Archive for July, 2019
We’ve been evangelising mobile marketing in these pages for a few years now. Although we have produced thousands of words about the subject, covering many areas of specialisation, we have never lost site of the fact that mobile advertising works so well because consumers love mobile so much.
The reason mobile browsers are the most popular way to trawl the web is because consumers love the mobile experience and they trust their mobile interactions. The mobile network operators, wireless application service providers (WASPs) and organisations like WASPA and others have worked tirelessly since the late 1990s to build a mobile ecosystem where trust is the glue that holds it all together.
From a lawless place where every mobile service, ring tone and download was offered at any price – across varying customer service levels – South Africa’s mobile content and applications industry is today a model of responsible and successful self-regulation.
The result has been that consumers are confident they can interact with mobile services and not get bitten in the process. Innovations like double-opt in, the industry block list and the WASPA Code of Conduct, for example, have ensured that there is a massive audience out there that mobile marketers can reach.
Unfortunately, while all this progress is being made locally, out come a plethora of very shady mobile fraudsters, primarily based overseas, who are threatening to once again make consumers very nervous when interacting with mobile. As mobile marketers, we need to get out there and explain to our clients and consumers alike how they can protect themselves against these mobile rouges.
Firstly, as in any transaction-based sector, consumers should regularly check their prepaid airtime balances or postpaid statements for anything that seems amiss.
Finally; regularly scan your messaging inbox for messages saying you are subscribed to mobile services, monitor your contract cellphone statements or prepaid airtime balance, and proactively check your mobile subscription status with your cellular network.
Communicating the above to as many mobile users as possible will help ensure that we all only ever receive the mobile content and applications we actually want.
In a previous blog post earlier this year, we learnt just how massive mobile video is becoming. We’ve evangelised video many times before, pointing to this ever-increasing trend with such illuminating factoids as the fact that Millenials now watch much more YouTube videos on their mobile devices compared to traditional live television.
China, like America before it, offers us a good view of how the future might look. There, that country’s over 700 million mobile users daily engage in mobile video snacking where they consume vast quantities of 15-second video clips that have become hugely-popular in the world’s fastest-growing economy.

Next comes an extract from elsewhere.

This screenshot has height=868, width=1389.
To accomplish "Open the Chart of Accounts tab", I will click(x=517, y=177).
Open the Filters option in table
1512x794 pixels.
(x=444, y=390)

While all of this growth in mobile video is encouraging, mobile marketers are no doubt tempted to haul out that age old line made popular in countless old-school movies: “show me the money”. Well, now mobile marketers can indeed show their agency partners and brand clients alike the money as mobile video is becoming increasingly shoppable.
What do we mean by this? Well, Forbes and others have been reporting for some time that overseas companies like Smartzer have developed technology that essentially monetizes mobile video. In another huge leap forward for mobile, smartphone users are able to click on products displayed in mobile videos and be instantly transported to an area where they can easily purchase said goods. This really is futuristic stuff except its available right now!
Over the remainder of 2019, there’ll no doubt be plenty opportunities relating to the monetisation of mobile video that local brands will be able to start taking advantage of as mobile marketers continue to explore ways to (convincingly) straddle the line between e-commerce and entertainment.
With the coming and going of the month of July every year, it seems as if we pass that annual corner where the end of the year comes visibly into view.
From the optimism of January we experience that yearly transition to the dread of December. Of course, we are not suggesting there’s any real scariness to the closing of the year, simply the mild terror the executive experiences thinking of what plans were hatched versus what goals were eventually achieved.
Fortunately, there’s mobile to help us excel in our marketing as the year closes out. Few marketing disciplines can achieve tangible results as quickly and as transparently as mobile. This is helped by the fact that 80% of mobile users keep their devices within a metre from them at all time.
Let’s look at three other reasons why mobile is tops:
– Mobile users feel they have become part of the brand as opposed to being some distant consumer bombarded with messages that are far from tailored. This is possible because of the interactive and engaging multimedia content that is mobile’s biggest edge over traditional advertising. Because mobile marketing messages are being received on very personal devices that have become extensions of us, mobile allows consumers to internalise brands and all their positive attributes.
– Related to the above, interactive content allows mobile users to stay highly engaged with a brand. It is this unparalleled degree of engagement that can’t be matched by a print advert or a billboard that enables effective learning and later recall to take place. They key is also that mobile’s many different bearers and platforms mean that boredom is limited. A consumer might receive a Please Call Me message with a text tag, followed up with an MMS that’s later reinforced with a promotional banner ad.
– One of mobile’s biggest benefits is its measurability. And not only can mobile marketing efforts be measured, they can be measured across a wide variety of useful indices. For scientific marketers interested in a stats-based approach, mobile marketing is a discipline that will appeal. Brands can choose any one of these metrics to determine if they’re making their mark: number of downloads, recurrent usage, time spent, click through rates, leads generated, social media sharing, cost per conversion and more.